(Collected data entries)

--- START ---

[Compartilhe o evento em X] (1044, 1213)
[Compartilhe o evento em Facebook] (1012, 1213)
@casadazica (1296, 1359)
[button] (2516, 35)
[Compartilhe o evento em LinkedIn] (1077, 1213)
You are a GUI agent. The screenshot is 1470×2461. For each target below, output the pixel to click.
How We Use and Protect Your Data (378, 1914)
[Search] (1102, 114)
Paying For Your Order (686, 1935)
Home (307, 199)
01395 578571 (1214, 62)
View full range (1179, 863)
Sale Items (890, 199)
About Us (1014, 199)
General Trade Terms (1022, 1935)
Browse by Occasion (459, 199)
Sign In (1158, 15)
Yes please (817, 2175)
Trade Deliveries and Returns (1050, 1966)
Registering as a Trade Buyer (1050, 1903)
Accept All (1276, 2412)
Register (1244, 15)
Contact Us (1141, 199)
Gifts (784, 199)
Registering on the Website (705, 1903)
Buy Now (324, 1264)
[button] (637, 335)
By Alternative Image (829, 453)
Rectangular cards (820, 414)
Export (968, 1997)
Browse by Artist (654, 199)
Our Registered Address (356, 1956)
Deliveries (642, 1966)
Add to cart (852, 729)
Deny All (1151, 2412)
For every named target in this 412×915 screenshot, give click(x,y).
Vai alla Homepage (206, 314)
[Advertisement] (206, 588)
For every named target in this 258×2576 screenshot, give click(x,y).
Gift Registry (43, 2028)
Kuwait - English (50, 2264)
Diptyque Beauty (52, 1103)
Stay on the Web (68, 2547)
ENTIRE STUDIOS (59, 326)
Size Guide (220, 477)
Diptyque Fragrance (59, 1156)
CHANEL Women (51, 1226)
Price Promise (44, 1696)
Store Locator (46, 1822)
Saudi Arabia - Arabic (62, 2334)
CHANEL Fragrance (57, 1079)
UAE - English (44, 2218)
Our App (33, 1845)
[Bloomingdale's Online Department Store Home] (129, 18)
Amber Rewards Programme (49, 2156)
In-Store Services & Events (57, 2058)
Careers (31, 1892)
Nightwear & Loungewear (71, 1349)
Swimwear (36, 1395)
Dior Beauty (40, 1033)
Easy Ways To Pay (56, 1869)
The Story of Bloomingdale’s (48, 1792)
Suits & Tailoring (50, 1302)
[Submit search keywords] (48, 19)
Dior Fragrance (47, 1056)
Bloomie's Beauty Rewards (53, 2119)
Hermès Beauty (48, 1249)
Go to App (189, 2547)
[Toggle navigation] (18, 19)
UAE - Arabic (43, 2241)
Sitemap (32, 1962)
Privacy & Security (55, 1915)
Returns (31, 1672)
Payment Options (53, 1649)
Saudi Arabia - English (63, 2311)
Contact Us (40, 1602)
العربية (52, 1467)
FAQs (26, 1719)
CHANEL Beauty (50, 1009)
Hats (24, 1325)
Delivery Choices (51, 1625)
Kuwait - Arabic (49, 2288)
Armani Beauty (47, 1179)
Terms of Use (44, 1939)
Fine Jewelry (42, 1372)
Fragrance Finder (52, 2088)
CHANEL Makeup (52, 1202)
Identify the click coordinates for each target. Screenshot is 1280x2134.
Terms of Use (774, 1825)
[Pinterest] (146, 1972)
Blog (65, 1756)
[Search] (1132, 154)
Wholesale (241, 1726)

--- END ---

### ASSIGNMENT
Although the records may continue, retype only the lines from the first one through the one containing "Home (307, 199)", exactly as they appear.

### RESPONSE TO THE TASK
[Compartilhe o evento em X] (1044, 1213)
[Compartilhe o evento em Facebook] (1012, 1213)
@casadazica (1296, 1359)
[button] (2516, 35)
[Compartilhe o evento em LinkedIn] (1077, 1213)
You are a GUI agent. The screenshot is 1470×2461. For each target below, output the pixel to click.
How We Use and Protect Your Data (378, 1914)
[Search] (1102, 114)
Paying For Your Order (686, 1935)
Home (307, 199)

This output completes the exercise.